* [Your task]
Skipping all pictures, print exactly the lines below from the one with "Instruction: Click the" through the final line.

* [Data for this exercise]

──────────

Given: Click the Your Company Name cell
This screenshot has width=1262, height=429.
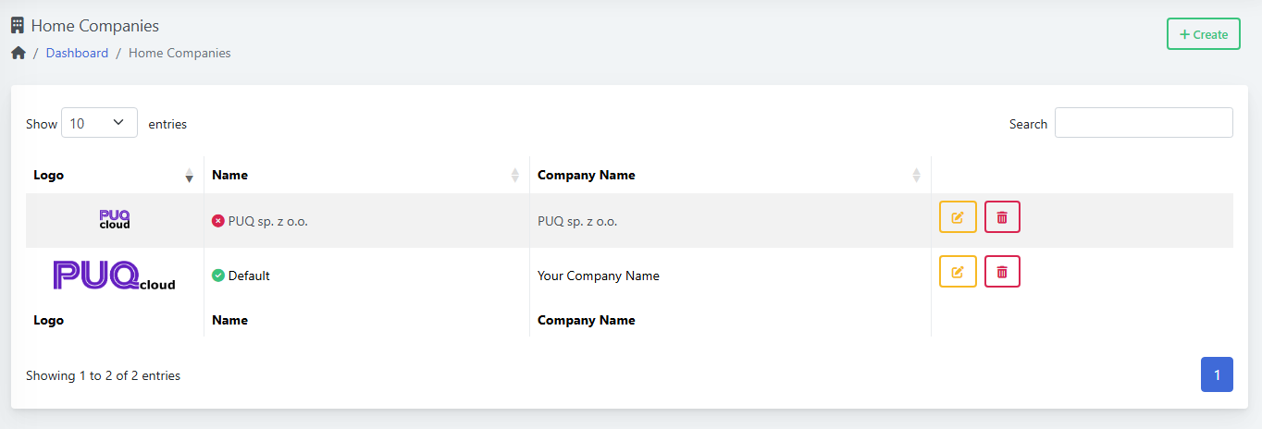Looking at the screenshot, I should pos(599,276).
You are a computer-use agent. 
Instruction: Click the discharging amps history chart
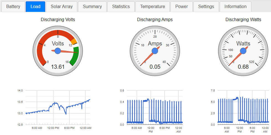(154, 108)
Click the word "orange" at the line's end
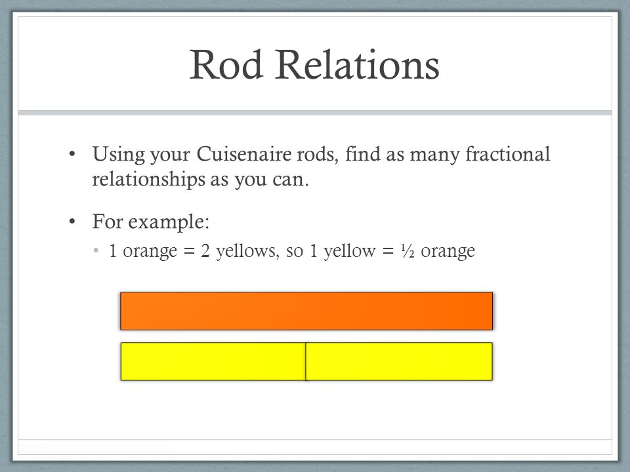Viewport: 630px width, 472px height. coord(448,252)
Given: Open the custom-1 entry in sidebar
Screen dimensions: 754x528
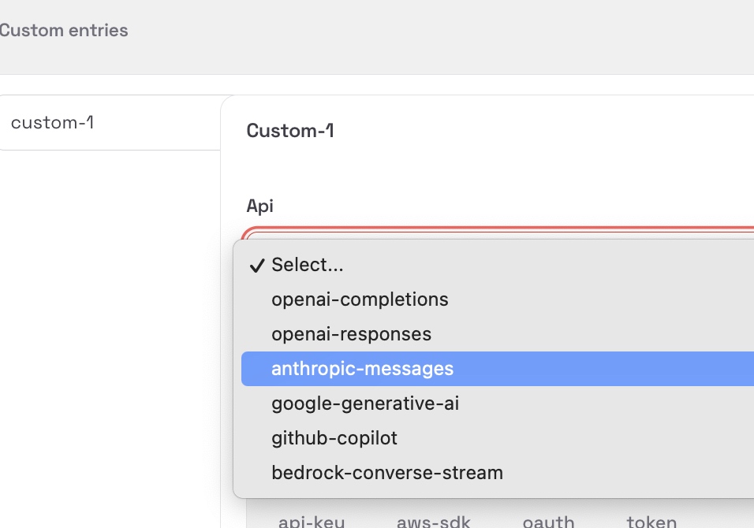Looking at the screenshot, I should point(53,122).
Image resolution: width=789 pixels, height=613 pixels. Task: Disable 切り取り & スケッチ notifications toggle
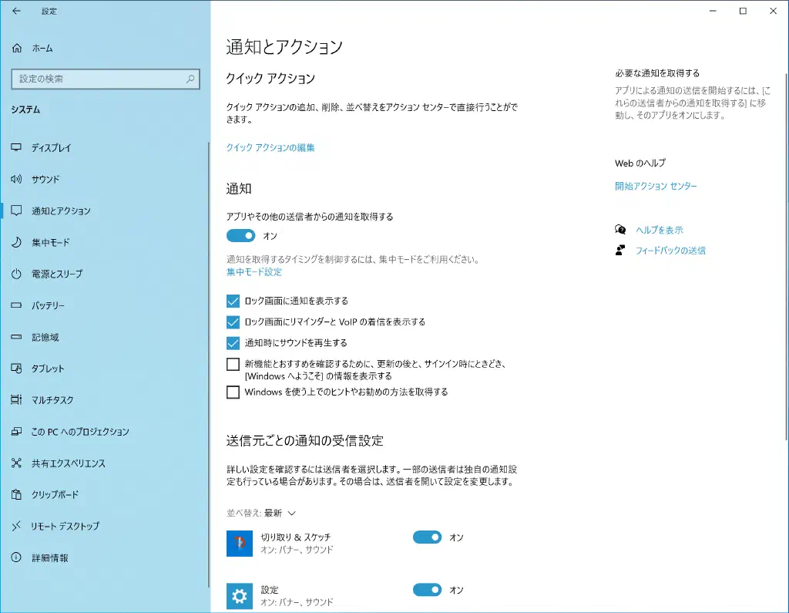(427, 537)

──────────

* [Output]
Instruction: Click the discharging amps history chart
(154, 108)
Click the word "orange" at the line's end
Viewport: 630px width, 472px height. coord(448,252)
Given: Open the custom-1 entry in sidebar
Screen dimensions: 754x528
Looking at the screenshot, I should point(53,122).
Image resolution: width=789 pixels, height=613 pixels. Task: Disable 切り取り & スケッチ notifications toggle
(427, 537)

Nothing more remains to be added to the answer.